Running OpenAI's GPT-2

Play with the most powerful text generator so far

GPT-2

There has been a lot of controversy around OpenAI not releasing the full model for GPT-2. However, leaving that aside, they did publish the 117M model version, which is a small subset of the model that still works. And it works really nicely.

So let’s dive and see how we can run it for ourselves.

The easiest version

Max Woolf (@minimaxir) has already done most of the work for us. He created a Google Colaboratory notebook that you can use to download, fine-tune, save checkpoints and generate text both with and without initial seeds. All you have to do is follow the steps detailed there. It will ask you to connect your Google Drive so it can read, fine-tunning source texts and save the output.

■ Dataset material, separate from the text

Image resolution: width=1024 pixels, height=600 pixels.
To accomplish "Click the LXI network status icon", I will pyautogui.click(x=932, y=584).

Everything that it does on the background is detailed on his GitHub repository, which is wonderfully coded and really easy to follow. You can even check the examples he created with source texts from /r/legaladvice. It’s interesting to check there how the source texts are formatted for fine tuning the text – important if you want to do your own.

Just copy the notebook to your drive, follow the steps executing the cells and enjoy!

The local version

The developers of OpenAI had done a wonderful job at automating the steps to execute this model.

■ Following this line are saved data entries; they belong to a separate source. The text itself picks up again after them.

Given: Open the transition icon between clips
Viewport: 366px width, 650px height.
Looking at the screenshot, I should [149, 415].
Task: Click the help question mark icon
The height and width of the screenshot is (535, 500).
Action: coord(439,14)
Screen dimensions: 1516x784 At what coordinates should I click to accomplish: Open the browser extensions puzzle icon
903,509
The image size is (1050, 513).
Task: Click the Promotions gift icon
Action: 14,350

Clone the repository to your computer/server:

git clone https://github.com/openai/gpt-2.git

This will, by default, create a gpt-2 folder in the directory you’re in. Access it by executing:

cd gpt-2

At this point, you can build and download the model in a single line regardless of the Python version you have running, thanks to Docker (my favorite!):

docker build --tag gpt-2 -f Dockerfile.cpu .

If you want to use GPU power (not really needed, it runs fairly fast with the current model), use Dockerfile.gpu instead.

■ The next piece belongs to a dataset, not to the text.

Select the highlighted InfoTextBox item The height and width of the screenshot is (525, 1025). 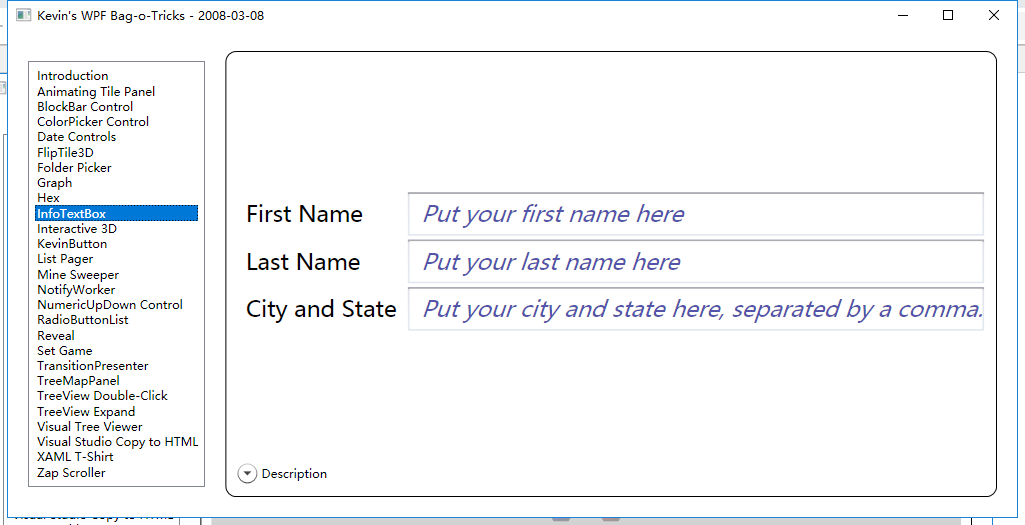[x=71, y=214]
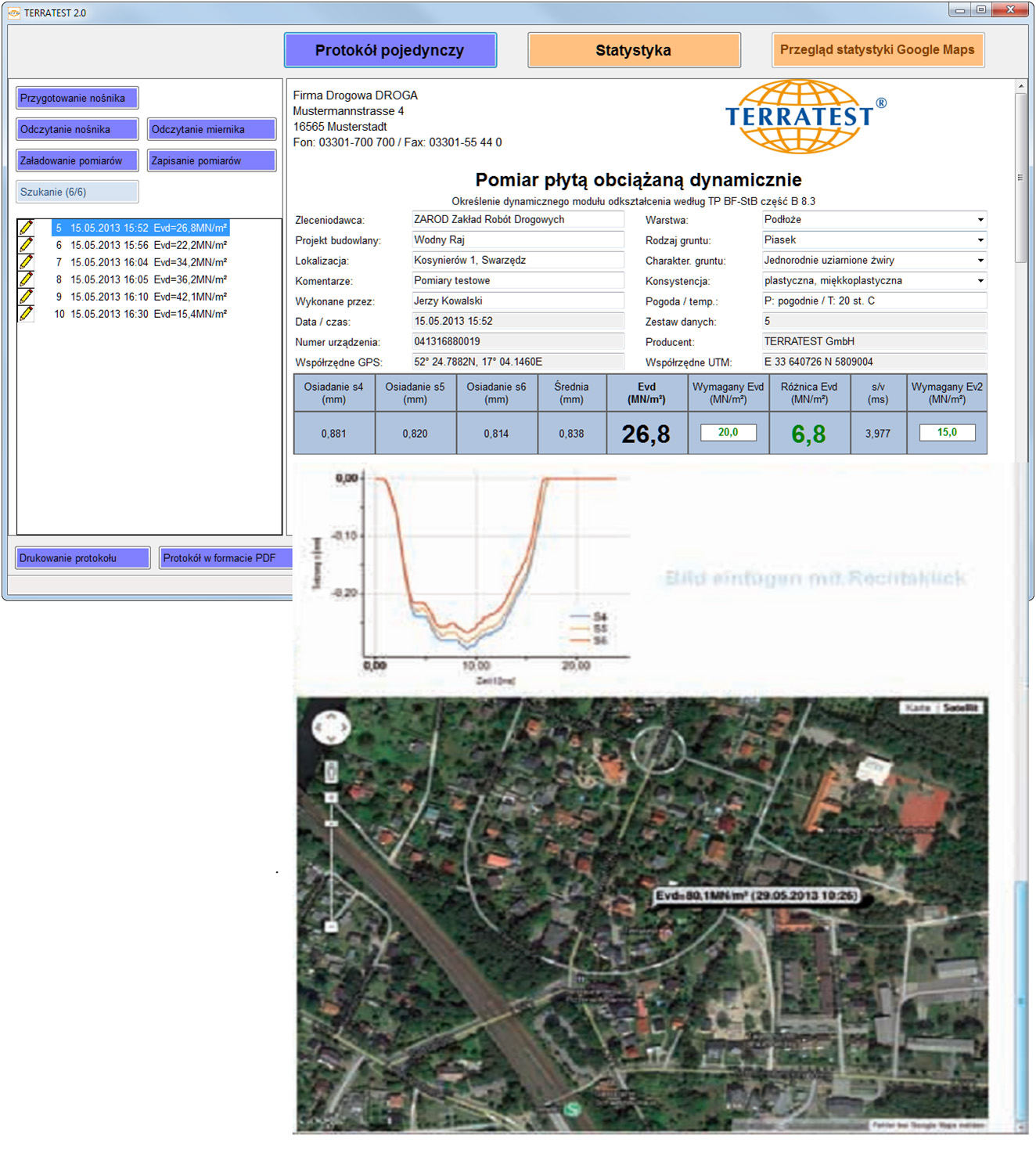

At this point you’ll have a docker image in your system called gpt-2.

Jump into it!

docker run -it gpt-2 bash

At this point you should be able to browse around, but the interesting parts are in the src folder.

For conditional samples you will be asked about some input to the model. This is what gives an initial seed to start the generation. Give it a long text, a news-like paragraph and you’ll be amazed at what comes out of it.

python3 src/interactive_conditional_samples.py --top_k 40

For unconditional samples there is no input to it, it will just spit out some examples:

python3 src/generate_unconditional_samples.py --top_k 40 --temperature 0.7

Here are a few arguments that the model supports, that you can use to play around and see how the output changes. It applies for both cases:

Parameter Meaning
seed An integer number that indicates the random seed to use. If you give this a specific number, the generations will always be the same (useful for testing and reproducing results).
nsamples The amount of examples (documents) to produce. By default it will just keep generating them forever, so you’ll have to kill the process.
batch_size For internal processing. Does not change the results, but may affect speed and memory consumption.
length Word limit for the text. By default it will just continue until it decides to stop.
temperature Floating point value. How “random” the text generation gets. Closer to 1 will be really varied. Closer to 0 will be fairly close to the source text.
top_k How many words are considered for each step (token generation, word generation). Researchers found 40 is a good value to use. (Default is 0, no restrictions.)

Now, if you wanted to fine-tune these models, you’ll have to write some wrapper functions around the model.py and encoder.py files. Fortunately enough, you can base yourself on this example source code from Max Woolf.